La violencia sexual contra los migrantes en México registró un aumento de más del doble (134%) durante los primeros meses de 2019, advirtió el informe Sin Salida de Médicos Sin Fronteras (MSF).

Al señalar que el 67.5% de las personas atendidas por violencia sexual en la ruta eran mujeres, la organización médica y humanitaria internacional, detalló que en 2019, el número de casos de violencia sexual continuó en aumento, pues de enero a septiembre del año pasado, se atendieron un total de 277 casos, un 134% más que en el mismo período del 2018 (118 casos).

El informe detalló que la violencia sexual es recurrente durante el paso de los migrantes hacia Estados Unidos, además de que ha sido especificada por los reportes a pacientes en zonas al comienzo de la ruta en el sur de México (Chiapas y Tabasco, principalmente), que acostumbran a recorrer a pie para evitar los controles fronterizos.

Según datos de MSF, el 22.5% de las mujeres entrevistadas en los puntos de atención habían sido acosadas sexualmente, el 12.8% tuvieron una relación sexual no deseada y el 10% reconocieron haber sido forzadas a tener sexo a cambio de algo. “Algunas mujeres piden anticonceptivos en las consultas de MSF al comenzar la ruta, porque temen el alto riesgo de abuso sexual y embarazo no deseado”.
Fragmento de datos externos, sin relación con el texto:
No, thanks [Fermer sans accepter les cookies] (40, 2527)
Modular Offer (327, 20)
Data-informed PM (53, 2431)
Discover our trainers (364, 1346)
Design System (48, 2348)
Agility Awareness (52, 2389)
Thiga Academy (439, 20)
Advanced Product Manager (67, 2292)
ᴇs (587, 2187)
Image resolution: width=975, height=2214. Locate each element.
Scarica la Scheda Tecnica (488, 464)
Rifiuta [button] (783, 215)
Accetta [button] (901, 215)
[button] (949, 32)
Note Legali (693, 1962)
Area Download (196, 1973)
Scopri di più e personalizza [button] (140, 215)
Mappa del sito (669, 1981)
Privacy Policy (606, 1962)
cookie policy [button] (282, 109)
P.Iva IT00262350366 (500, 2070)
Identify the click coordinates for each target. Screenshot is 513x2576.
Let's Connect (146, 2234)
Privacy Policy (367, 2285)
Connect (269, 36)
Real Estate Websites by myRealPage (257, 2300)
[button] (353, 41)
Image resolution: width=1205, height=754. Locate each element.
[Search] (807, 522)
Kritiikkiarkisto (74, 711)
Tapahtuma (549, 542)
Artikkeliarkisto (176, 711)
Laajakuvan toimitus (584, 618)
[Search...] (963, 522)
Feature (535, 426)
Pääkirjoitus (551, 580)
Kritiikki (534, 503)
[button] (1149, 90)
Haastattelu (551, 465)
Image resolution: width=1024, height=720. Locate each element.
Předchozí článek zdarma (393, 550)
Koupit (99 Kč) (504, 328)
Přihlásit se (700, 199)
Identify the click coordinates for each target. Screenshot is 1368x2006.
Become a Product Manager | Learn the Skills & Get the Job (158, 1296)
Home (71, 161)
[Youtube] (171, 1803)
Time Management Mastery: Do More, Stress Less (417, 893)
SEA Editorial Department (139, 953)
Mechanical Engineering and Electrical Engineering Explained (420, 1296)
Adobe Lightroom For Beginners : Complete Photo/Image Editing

Médicos Sin Fronteras indicó que algunos de los episodios que afectan especialmente a los hombres se producen cuando la víctima es asaltada y se le fuerza a desnudarse; también es una forma de humillación durante episodios de secuestro y tortura.

En su informe, la organización internacional puso énfasis en las agresivas políticas migratorias adoptadas por Estados Unidos y México en los últimos años que han provocado que un número mayor de personas migrantes centroamericanas queden atrapadas en un círculo vicioso, pues quienes buscan protección son tratadas como criminales: detenidas, deportadas y, a menudo, devueltas a las mismas condiciones violentas de las que intentaban escapar.

El documento que trata la crisis humanitaria de la población migrante y solicitante de asilo atrapada entre Estados Unidos, México y el Triángulo Norte de Centroamérica, indicó que la población solicitante de asilo y migrante centroamericana se encuentra sin salida, atrapada por una combinación de barreras que suponen un riesgo para la salud tanto física como mental. Mientras que los gobiernos regionales han fracasado a la hora de asegurar un marco legal efectivo y aplicar políticas que garanticen la asistencia y protección de estas personas.

Entre los hallazgos del informe también se destacó la violencia que sufren los migrantes en México, pues durante su paso por nuestro país un 39.2% sufrieron un incidente de asalto con violencia, mientras que 27.3% sufrieron amenazas o extorsión.

Por otro lado, 5.93% declararon haber presenciado una muerte después de entrar en México, en 17.9% de estos casos, la muerte fue por homicidio. Asimismo, 78% de las 3,695 personas atendidas en las consultas de salud mental de MSF en los puntos de atención a población migrante en México entre enero de 2018 y septiembre de 2019 presentaban algún factor desencadenante relacionado con la exposición a la violencia.

En relación al tipo de violencia a la que habían estado expuestos, el 24.7% presentaban factores de riesgo asociados con la violencia física intencional (agresiones, violencia sexual y tortura).

Ocho de cada 10 personas (79.6%) atendidas por MSF en Nuevo Laredo durante los nueve primeros meses de 2019 refirieron haber sufrido un evento de violencia.

Asimismo, 18.6% de las personas asistidas entre enero y septiembre de 2019 en el programa de salud mental en la misma entidad, dijo haber sido víctima de secuestro, el 63% de ellas en los siete días anteriores a la consulta.

Además de las cifras y testimonios que ilustran el sufrimiento de la población migrante y refugiada, Médicos Sin Fronteras agregó que desde 2014 se han documentado 1,907 muertes de migrantes en la frontera entre México y EU, entre las que se contabilizan las de 26 menores.

“Esta última cifra va en aumento, ya que sólo en la primera mitad de 2019 se registró la muerte de 13 menores”, advirtió la organización.

El reporte concluyó en que las políticas migratorias basadas en la criminalización, la contención y la disuasión llevan a que la población migrante centroamericana escoja opciones cada vez más peligrosas para llegar a Estados Unidos, quedando a merced de las redes de tráfico o expuestas a situaciones de violencia recurrente por parte de las organizaciones criminales que operan en las rutas de paso.

Además de que las prácticas abusivas de los gobiernos de Estados Unidos y México, incluyendo la detención de migrantes en condiciones inhumanas, afectan de forma notable a sus vidas y su salud mental y física. “La estancia en centros de detención se relaciona directamente con eventos de estrés agudo y es un elemento desencadenante potencialmente traumático”, detalló el informe.